Galeano On Salgado: 10

Salgado+4
From Eduardo Galeano's "Salgado, 17 Times":
10. Reality speaks a language of symbols. Each part is a metaphor of the whole. In Salgado's photographs, the symbols disclose themselves from the inside to the outside. The artist does not extract the symbols from his head, to generously offer them to reality, requiring that they be used. Rather, reality selects the precise moment that speaks most perfectly for it: Salgado's camera denudes it, tears it from time and makes it into image, and the image makes itself symbol a symbol of our time and our world. These faces that scream without opening their mouths are "other" faces no longer. No longer, for they have ceased being conveniently strange and distant, innocuous excuses for charity that eases guilty consciences.

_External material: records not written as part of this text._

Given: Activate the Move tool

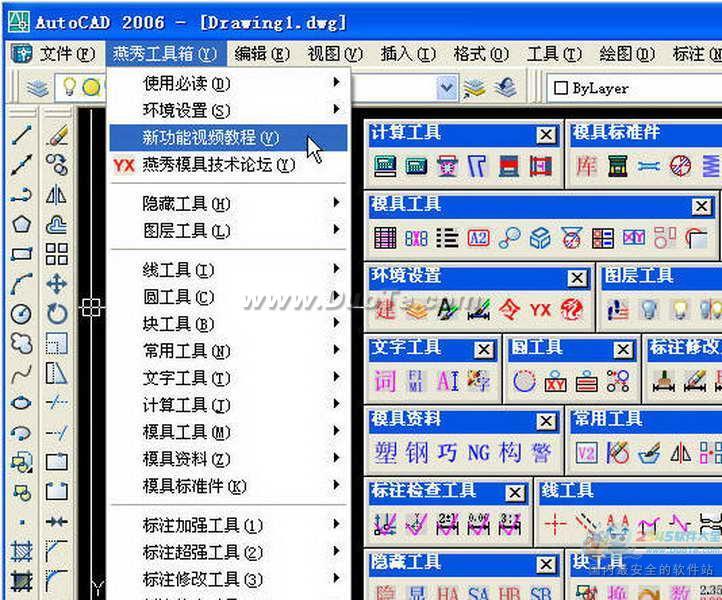Looking at the screenshot, I should point(57,284).
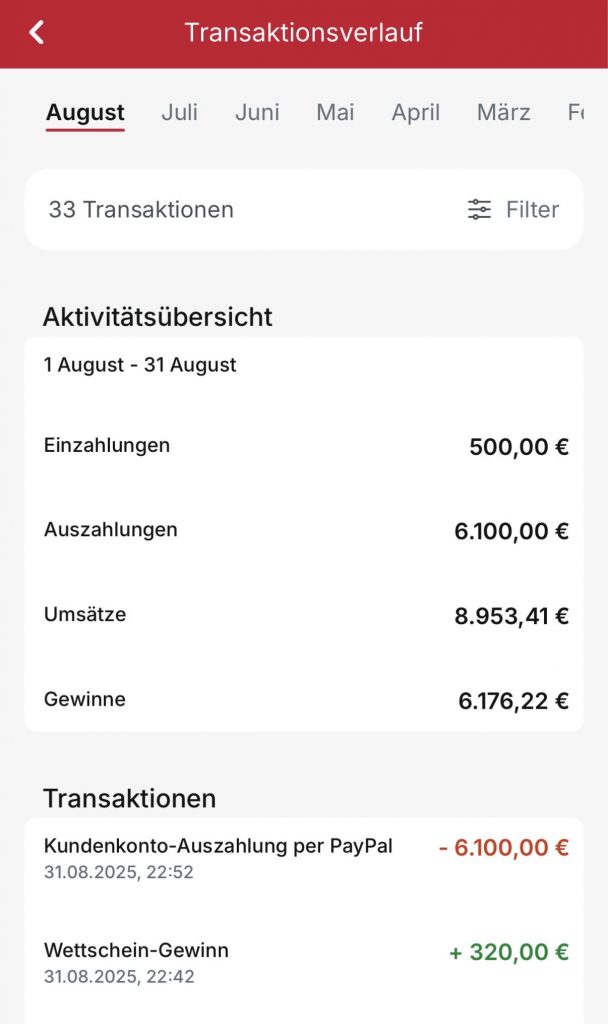Tap the Einzahlungen 500,00 € row
608x1024 pixels.
click(x=304, y=446)
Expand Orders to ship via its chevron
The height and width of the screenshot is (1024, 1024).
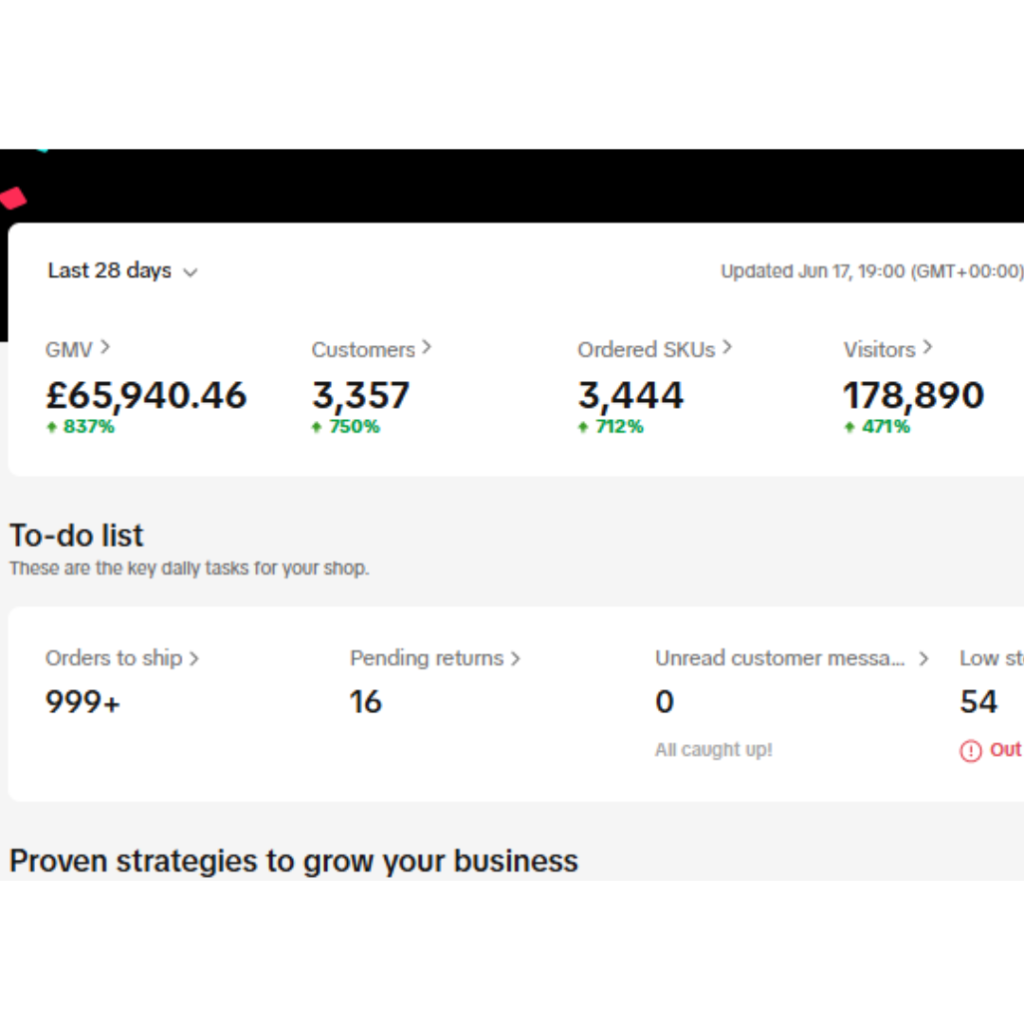(x=194, y=658)
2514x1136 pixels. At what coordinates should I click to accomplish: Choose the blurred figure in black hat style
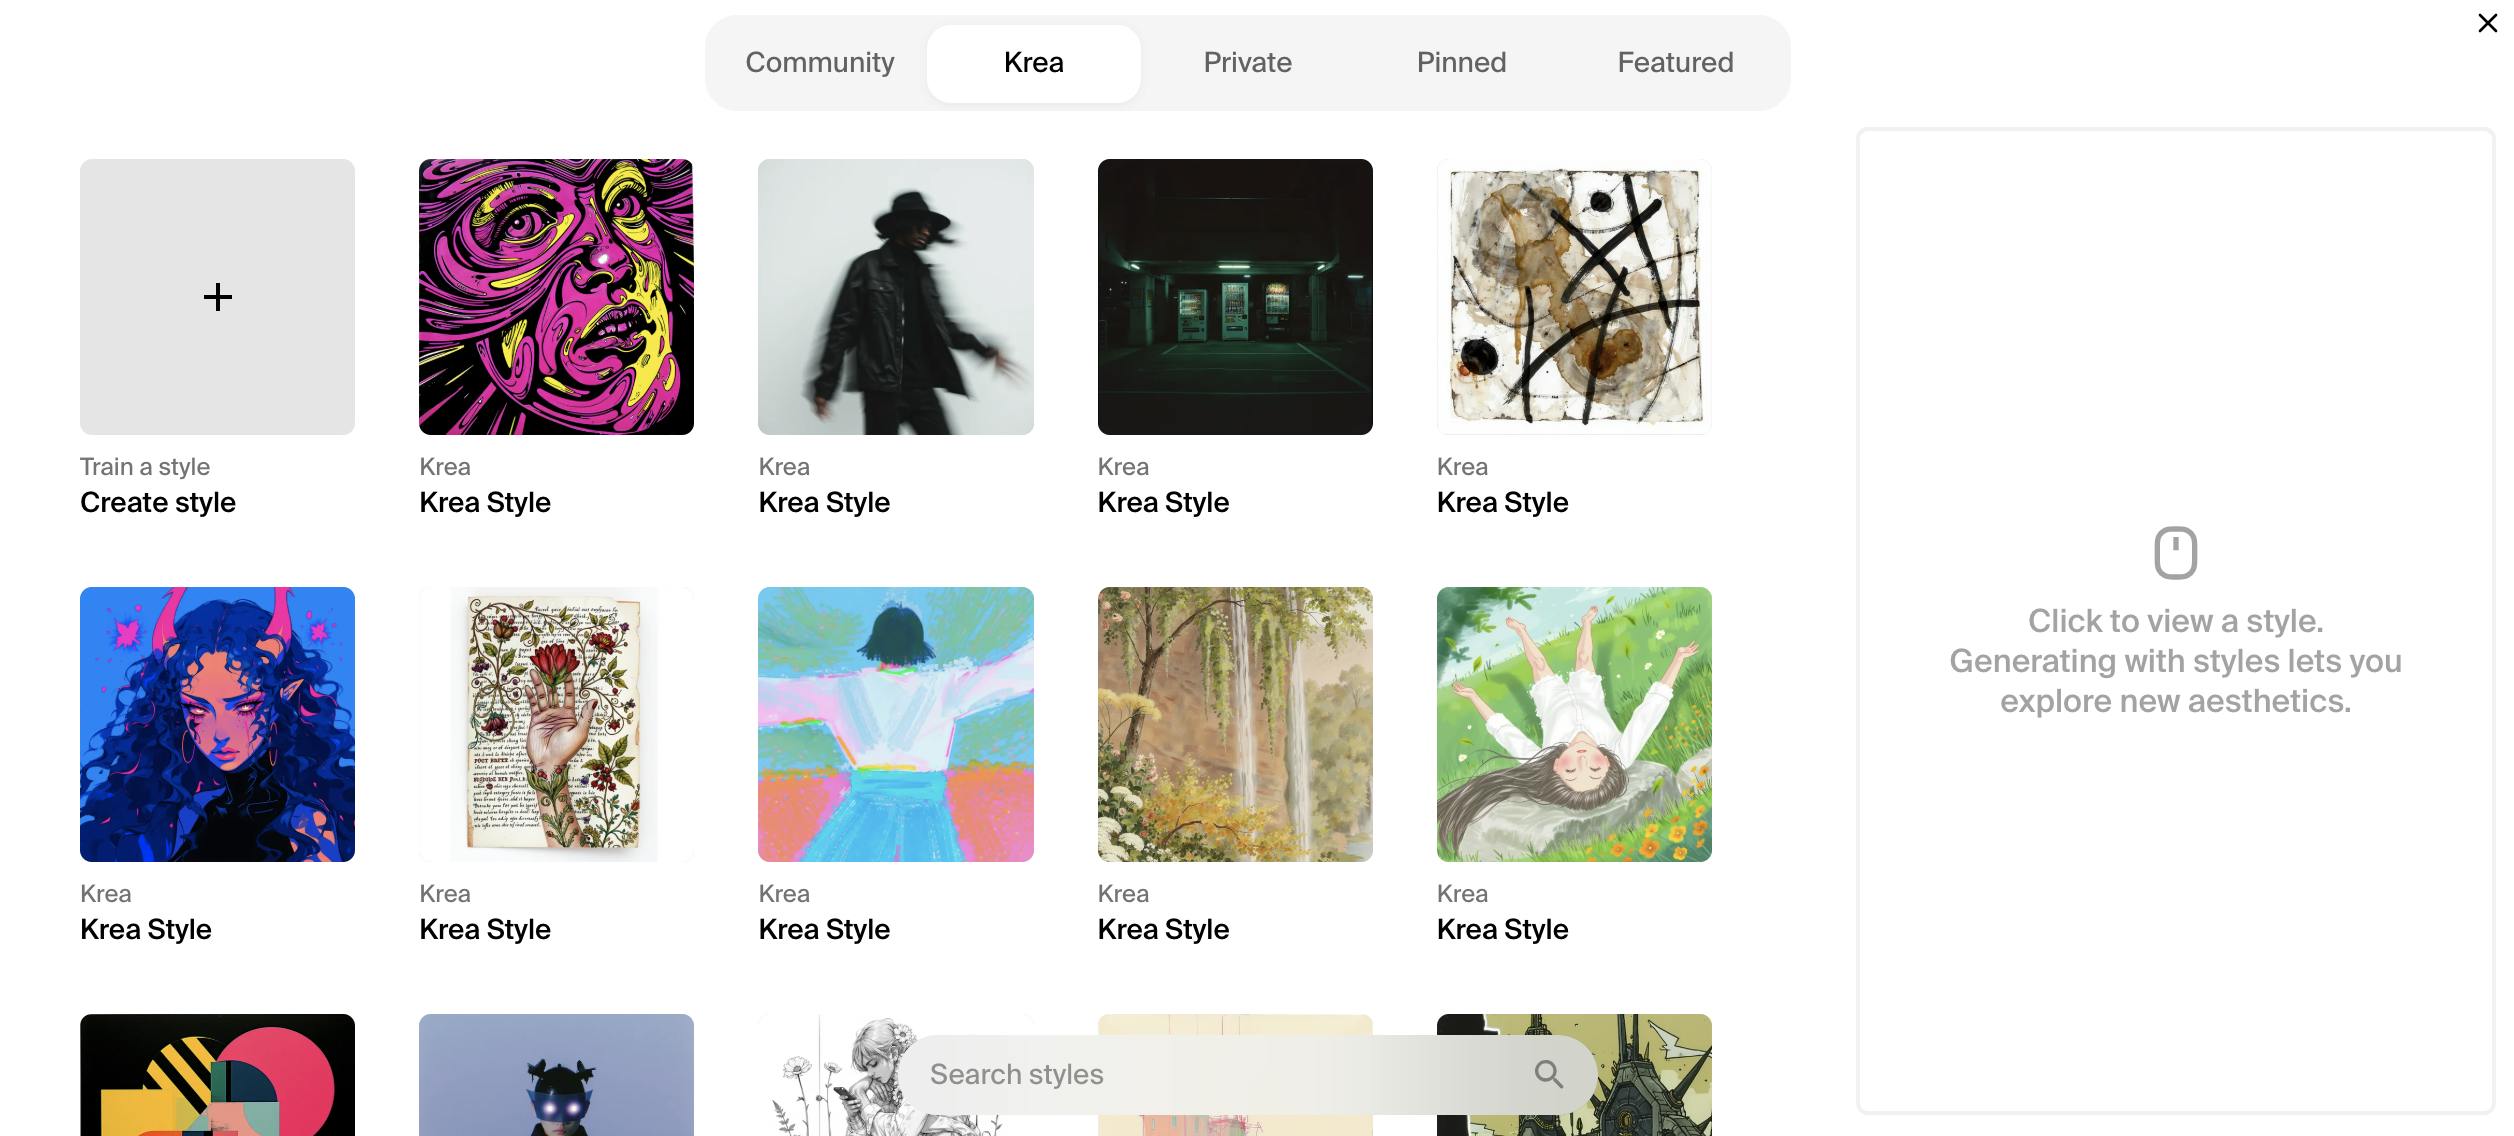click(x=895, y=297)
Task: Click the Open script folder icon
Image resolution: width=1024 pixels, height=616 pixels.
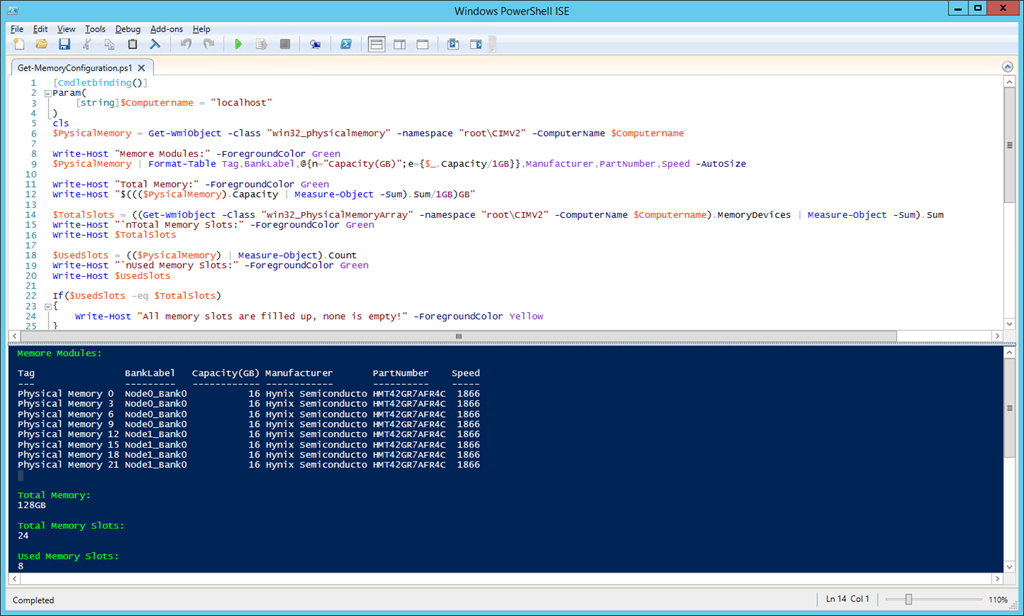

We are all those dead, going back centuries or millennia, who nevertheless remain stubbornly alive alive down to their profoundest and most painful radiance, who are not pretending to be alive for a photograph.

These images that seem torn from the pages of the Old Testament are actually portraits of the human condition in the twentieth century, symbols of our one world, which is not a First, a Third, or a Twentieth World. From their mighty silence, these images, these portraits, question the hypocritical frontiers that safeguard the bourgeois order and protect its right to power and inheritance.

1 Comments:

Anonymous Anonymous said...

Thanks for your gloomy, pathos-infested views, now I realize that I could no longer hope for a future that I cannot afford to give myself with my dehumanizingly miserable earning as a underclass wage earner.